→ ABOUT THIS EXERCISE: All lines of the material that contain "blue" must be copied out.
:: RAW DATA
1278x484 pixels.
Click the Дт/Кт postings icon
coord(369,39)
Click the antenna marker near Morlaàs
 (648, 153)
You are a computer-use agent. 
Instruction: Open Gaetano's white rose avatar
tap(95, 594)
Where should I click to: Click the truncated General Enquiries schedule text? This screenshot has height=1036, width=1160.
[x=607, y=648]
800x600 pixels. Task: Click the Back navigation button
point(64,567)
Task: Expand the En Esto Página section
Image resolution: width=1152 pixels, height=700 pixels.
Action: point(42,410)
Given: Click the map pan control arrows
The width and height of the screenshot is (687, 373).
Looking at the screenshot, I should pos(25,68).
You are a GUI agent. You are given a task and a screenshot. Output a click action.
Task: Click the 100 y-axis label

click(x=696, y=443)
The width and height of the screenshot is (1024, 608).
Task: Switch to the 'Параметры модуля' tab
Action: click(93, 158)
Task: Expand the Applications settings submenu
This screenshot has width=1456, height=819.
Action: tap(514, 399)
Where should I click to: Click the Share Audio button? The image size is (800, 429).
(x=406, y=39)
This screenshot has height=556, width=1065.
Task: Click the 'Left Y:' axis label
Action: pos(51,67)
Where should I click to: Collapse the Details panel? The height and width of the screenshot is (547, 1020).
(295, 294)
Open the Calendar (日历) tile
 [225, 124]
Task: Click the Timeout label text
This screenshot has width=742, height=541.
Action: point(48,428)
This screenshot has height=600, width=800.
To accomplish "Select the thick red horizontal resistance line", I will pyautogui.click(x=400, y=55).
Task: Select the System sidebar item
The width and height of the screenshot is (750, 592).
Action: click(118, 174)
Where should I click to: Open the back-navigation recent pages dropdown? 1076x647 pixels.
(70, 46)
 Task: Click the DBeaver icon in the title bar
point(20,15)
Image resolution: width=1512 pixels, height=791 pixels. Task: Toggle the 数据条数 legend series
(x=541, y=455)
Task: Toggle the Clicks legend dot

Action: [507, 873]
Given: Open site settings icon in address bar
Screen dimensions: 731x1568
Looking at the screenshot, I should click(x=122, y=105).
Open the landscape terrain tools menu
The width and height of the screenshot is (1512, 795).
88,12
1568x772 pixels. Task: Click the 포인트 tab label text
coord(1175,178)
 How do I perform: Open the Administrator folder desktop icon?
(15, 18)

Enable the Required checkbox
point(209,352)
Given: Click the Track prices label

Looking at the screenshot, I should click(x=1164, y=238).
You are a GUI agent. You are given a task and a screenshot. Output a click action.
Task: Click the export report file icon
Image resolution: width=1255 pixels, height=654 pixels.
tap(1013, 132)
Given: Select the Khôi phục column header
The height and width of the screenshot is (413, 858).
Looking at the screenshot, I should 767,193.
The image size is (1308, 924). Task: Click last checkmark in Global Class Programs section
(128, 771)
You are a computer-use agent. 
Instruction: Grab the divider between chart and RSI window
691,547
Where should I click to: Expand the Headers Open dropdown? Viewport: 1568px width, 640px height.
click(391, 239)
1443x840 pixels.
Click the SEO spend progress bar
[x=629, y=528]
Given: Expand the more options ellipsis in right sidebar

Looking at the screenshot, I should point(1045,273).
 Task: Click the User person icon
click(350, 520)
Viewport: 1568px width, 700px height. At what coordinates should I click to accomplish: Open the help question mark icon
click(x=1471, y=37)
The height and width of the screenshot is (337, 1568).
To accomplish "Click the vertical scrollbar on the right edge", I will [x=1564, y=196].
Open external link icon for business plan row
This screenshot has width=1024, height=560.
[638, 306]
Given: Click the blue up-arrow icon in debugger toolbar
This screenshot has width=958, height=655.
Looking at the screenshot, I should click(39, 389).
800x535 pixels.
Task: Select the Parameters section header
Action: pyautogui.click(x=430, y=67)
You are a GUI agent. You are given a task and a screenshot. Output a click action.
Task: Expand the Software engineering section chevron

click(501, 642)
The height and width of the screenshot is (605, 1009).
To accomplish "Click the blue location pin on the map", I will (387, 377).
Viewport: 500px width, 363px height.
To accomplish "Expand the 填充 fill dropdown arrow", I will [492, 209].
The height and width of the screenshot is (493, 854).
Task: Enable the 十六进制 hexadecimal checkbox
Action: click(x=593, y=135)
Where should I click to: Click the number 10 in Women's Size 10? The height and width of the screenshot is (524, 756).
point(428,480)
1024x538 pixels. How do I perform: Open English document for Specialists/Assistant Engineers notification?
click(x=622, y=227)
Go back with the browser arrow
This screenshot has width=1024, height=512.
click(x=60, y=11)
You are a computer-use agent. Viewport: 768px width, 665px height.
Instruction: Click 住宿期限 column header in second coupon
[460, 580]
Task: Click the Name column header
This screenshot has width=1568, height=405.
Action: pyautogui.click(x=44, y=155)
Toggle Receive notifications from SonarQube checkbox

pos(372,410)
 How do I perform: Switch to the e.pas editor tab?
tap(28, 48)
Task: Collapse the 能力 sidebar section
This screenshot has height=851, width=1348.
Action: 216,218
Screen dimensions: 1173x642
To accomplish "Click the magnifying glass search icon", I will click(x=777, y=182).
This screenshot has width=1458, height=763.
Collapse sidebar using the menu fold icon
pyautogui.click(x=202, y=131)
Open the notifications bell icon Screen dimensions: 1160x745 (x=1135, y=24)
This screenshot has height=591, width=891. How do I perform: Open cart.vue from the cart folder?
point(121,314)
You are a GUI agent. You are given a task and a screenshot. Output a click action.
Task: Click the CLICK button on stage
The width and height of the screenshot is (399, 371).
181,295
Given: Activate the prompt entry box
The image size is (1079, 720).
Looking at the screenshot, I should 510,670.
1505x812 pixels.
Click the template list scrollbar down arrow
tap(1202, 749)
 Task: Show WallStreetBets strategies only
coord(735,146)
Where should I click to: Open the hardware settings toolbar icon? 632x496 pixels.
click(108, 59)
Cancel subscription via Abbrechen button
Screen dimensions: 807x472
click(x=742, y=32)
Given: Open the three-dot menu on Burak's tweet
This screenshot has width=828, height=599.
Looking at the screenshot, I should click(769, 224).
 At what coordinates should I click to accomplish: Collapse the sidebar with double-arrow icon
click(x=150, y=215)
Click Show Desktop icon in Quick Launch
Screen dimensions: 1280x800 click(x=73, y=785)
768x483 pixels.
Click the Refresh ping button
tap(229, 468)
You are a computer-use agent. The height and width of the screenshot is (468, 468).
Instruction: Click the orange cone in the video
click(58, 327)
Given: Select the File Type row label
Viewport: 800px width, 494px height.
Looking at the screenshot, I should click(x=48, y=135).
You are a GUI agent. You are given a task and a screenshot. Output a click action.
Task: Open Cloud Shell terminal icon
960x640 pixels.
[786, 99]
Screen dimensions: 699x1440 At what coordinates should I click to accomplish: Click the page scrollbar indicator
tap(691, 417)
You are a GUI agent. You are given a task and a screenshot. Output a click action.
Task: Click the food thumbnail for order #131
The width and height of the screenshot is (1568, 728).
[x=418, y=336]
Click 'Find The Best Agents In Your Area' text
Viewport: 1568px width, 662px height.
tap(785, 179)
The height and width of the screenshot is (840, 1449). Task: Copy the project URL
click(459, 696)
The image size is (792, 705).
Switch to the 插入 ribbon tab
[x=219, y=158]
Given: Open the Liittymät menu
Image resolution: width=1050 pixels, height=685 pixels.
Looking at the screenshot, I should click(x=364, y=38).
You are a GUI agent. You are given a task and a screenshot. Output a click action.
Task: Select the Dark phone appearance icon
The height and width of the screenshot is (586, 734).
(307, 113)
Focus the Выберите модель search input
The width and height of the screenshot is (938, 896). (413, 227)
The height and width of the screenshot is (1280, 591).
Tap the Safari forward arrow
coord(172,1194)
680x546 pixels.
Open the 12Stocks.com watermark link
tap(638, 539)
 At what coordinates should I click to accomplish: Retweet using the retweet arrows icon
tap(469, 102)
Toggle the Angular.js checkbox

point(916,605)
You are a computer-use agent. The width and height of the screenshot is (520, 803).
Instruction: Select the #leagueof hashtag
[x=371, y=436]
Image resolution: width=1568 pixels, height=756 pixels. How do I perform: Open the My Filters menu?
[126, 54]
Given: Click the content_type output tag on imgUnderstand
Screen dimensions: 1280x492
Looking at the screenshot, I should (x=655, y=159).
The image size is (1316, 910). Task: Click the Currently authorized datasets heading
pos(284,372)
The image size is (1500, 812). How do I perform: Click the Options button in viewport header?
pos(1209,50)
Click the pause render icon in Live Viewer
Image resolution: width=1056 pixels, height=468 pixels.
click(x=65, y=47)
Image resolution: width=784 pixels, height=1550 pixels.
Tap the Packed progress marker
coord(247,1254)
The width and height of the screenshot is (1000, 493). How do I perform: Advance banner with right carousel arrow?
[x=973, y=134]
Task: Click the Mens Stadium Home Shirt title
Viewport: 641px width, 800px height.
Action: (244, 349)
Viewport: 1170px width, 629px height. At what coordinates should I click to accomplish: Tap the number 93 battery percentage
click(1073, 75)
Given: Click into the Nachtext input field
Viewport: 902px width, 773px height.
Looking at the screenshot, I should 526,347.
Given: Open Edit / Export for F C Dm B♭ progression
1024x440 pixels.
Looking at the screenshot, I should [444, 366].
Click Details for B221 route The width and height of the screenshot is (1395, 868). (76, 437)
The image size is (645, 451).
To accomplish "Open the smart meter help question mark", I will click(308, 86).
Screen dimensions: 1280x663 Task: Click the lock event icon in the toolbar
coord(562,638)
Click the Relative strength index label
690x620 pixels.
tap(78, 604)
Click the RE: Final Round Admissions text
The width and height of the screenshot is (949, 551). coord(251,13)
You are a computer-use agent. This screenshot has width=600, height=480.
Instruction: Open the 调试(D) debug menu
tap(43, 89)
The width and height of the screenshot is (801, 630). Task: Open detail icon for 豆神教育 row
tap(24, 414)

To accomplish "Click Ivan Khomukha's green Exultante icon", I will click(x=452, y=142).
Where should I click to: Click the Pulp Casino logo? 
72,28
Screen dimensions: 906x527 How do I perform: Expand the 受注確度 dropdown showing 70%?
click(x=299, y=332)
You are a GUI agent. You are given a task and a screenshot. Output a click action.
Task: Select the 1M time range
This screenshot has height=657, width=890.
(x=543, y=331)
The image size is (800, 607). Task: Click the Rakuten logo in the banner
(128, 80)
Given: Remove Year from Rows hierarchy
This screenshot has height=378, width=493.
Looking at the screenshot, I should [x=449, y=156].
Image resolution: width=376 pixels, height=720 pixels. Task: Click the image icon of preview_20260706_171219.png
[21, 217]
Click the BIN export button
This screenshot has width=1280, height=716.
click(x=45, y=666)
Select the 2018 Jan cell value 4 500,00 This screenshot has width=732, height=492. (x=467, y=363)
::::
→ SOLUTION FOR THIS PROBLEM:
Given: Click the blue up-arrow icon in debugger toolbar
To accomplish "Click the blue location pin on the map", I will (387, 377).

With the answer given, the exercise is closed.